In 1997, Morrissey's frustrations took on a new dimension. He and Marr lost a court case against their former Smiths colleagues Mike Joyce and Andy Rourke, who sued them for 25 per cent of The Smiths' performing royalties (rather than the songwriting ones) - not the ten per cent they were paid at the time.

At the end of the proceedings Judge John Weeks famously branded Morrissey 'devious, truculent and unreliable'.

"It's destroyed. It really is destroyed," says Morrissey of his relationship with his former bandmates. "Joyce and Rourke and Marr could have stepped in and said something in my defence.

"But they didn't.

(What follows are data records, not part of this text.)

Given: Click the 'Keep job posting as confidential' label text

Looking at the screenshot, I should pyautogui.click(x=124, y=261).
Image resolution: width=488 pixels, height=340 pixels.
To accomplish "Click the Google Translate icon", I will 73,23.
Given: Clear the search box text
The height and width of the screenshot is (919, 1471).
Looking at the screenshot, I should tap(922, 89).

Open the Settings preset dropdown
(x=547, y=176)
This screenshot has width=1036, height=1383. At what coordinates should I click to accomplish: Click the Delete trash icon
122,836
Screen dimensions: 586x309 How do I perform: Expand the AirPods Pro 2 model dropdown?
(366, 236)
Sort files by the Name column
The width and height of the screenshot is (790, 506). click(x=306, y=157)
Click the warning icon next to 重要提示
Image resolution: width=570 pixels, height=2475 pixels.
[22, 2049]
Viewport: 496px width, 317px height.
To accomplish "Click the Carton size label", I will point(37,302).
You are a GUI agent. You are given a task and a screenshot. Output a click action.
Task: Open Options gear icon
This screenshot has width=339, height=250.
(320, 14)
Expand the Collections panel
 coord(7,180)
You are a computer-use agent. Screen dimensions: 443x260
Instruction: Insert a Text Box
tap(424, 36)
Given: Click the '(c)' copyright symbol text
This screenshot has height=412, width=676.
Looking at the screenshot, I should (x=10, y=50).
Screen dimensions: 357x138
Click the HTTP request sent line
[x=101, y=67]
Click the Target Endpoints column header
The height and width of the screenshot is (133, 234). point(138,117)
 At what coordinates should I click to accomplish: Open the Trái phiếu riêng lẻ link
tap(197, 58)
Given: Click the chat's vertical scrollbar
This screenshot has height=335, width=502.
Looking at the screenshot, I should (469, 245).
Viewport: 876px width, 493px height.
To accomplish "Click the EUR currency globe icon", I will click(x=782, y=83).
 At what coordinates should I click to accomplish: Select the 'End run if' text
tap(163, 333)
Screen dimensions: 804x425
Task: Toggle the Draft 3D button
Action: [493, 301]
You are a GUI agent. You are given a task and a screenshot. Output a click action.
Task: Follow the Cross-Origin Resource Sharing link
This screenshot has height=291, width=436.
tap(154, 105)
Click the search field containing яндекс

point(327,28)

They let the judge say the most hateful things about me, which they knew weren't true.

"I have said that the only way we'd ever get back together in the same studio is if we were all shot and somebody dragged the bodies in. The past is dead. It really is."

So, no reunion on the cards then.

1997 was also the year Morrissey released his album Malajusted, which was disastrously received and commercially unsuccessful. He relocated to Los Angeles shortly after and toured frequently, but got through a string of managers and aborted record deals without releasing anything.

"I ended up in LA by complete accident," he insists. "Life's full of snakes and ladders.

"I decided that I would revolve through the 40th door somewhere other than England. And I did. I just didn't want to turn 40 sitting in the same old armchair by the same old window.

"I'm not part of any Hollywood set. Quite the opposite. In a way I lead a very British life. It's still very much inanimate objects and a television screen and jolly old books and things like that."

It seems Morrissey's move to the States was a way of removing himself from people and indulging his loner tendencies, re-inforced by his alleged celibacy (he has been described as gay, but he refuses to specify and often denies any kind of sex life at all).

Put together with his insistent misery, uncompromising determination to go against the grain and tendency towards provocative, challenging statements like "reggae is vile" (contradicted later with "I said reggae is wild") - the picture is an eccentric, iconic legend who will retain his die-hard fans through the ravages of time.

"I'm not that hot on the human race to be honest. Very few people have anything to offer," he says.

Offer you?

"Offer offer. Offer the world. Offer themselves.

"You can constantly develop when you're by yourself. You don't when you're with someone else. You put your own feelings on hold and you end up doing things like driving to supermarkets and waiting outside shops - ludicrous things like that. It really doesn't do.

"We feel that there's a shame to being uncompromising and there's a terrible sadness to solitude, but none of the great poets ever thought that."